Saturday, December 31, 2016

New Year's Eve

I am spending New Year's Eve quietly at home. I don't have huge plans or plans at all. In fact, I took a long nap this afternoon. I still feel a bit groggy. I had spent too much time in Wal-Mart, getting my tires rotated and oil changed, and that really wore me out. My spire kept telling me I was tense. Well of course I was, I was in a crowded Wal-Mart for almost two hours!

Checked my work email after I woke up and found I had some changes to make to the first digital Exchange Post. Okay. I fixed it. Hopefully to everyone's satisfaction, if not mine. The job doesn't define me, or who I am, or what I believe. It is a job that I have been very blessed to have.
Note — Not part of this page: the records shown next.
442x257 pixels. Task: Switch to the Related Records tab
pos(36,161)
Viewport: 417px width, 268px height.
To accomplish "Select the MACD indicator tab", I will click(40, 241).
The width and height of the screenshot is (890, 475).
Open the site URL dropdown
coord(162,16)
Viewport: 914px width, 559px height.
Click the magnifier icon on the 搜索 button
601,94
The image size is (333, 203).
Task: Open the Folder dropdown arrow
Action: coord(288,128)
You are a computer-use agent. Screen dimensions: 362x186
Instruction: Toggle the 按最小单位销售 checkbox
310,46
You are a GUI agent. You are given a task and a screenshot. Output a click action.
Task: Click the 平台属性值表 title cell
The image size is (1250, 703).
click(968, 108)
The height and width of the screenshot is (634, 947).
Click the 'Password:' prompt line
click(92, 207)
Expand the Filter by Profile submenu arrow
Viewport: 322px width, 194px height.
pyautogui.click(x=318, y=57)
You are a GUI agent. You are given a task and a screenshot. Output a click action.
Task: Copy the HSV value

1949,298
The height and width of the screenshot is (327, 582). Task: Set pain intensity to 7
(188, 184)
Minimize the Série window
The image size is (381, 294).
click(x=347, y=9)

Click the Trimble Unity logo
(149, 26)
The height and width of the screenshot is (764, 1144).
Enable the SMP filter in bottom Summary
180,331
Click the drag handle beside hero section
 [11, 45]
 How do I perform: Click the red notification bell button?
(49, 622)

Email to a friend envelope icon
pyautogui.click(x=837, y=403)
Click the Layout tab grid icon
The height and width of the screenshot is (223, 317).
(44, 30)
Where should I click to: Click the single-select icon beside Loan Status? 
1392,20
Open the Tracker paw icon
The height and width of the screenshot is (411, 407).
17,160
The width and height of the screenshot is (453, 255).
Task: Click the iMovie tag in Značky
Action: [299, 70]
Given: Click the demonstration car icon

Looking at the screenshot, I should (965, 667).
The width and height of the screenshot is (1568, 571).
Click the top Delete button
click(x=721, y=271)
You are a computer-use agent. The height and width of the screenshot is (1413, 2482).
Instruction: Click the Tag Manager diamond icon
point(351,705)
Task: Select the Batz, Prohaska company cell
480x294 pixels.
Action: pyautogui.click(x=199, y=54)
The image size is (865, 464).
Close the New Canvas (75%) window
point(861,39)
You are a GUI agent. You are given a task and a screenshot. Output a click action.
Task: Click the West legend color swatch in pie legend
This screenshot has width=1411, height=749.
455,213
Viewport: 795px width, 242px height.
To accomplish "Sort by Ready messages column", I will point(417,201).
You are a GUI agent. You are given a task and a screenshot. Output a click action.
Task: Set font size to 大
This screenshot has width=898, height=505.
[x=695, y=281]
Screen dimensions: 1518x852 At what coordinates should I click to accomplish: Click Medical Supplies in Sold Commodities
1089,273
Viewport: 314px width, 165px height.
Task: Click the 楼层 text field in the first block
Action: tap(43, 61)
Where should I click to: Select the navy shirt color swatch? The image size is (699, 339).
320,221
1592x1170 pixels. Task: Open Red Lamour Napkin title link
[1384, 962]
It gave me my freedom and security. It has always been something that I could define on my own terms. Now that I see retirement in my sights, it seems more like it is defining me. That is when I become frustrated. No matter. I have hope in things to come.

In my quiet house, with not so quiet sounds of football in the background, I will remember 2016 as a good year. Peaceful. Joyful. Content. Happy. Loved by someone that makes me feel good about myself and loves me just the way I am. I have traveled. I have played music. I have written. It has been like dipping my toe back into life. Giving myself permission to be happy again.

Next year, I plan to dive back into life. I won't even count to 3 first. It is time. Past time. So Happy New Year to me. May all my dreams come true.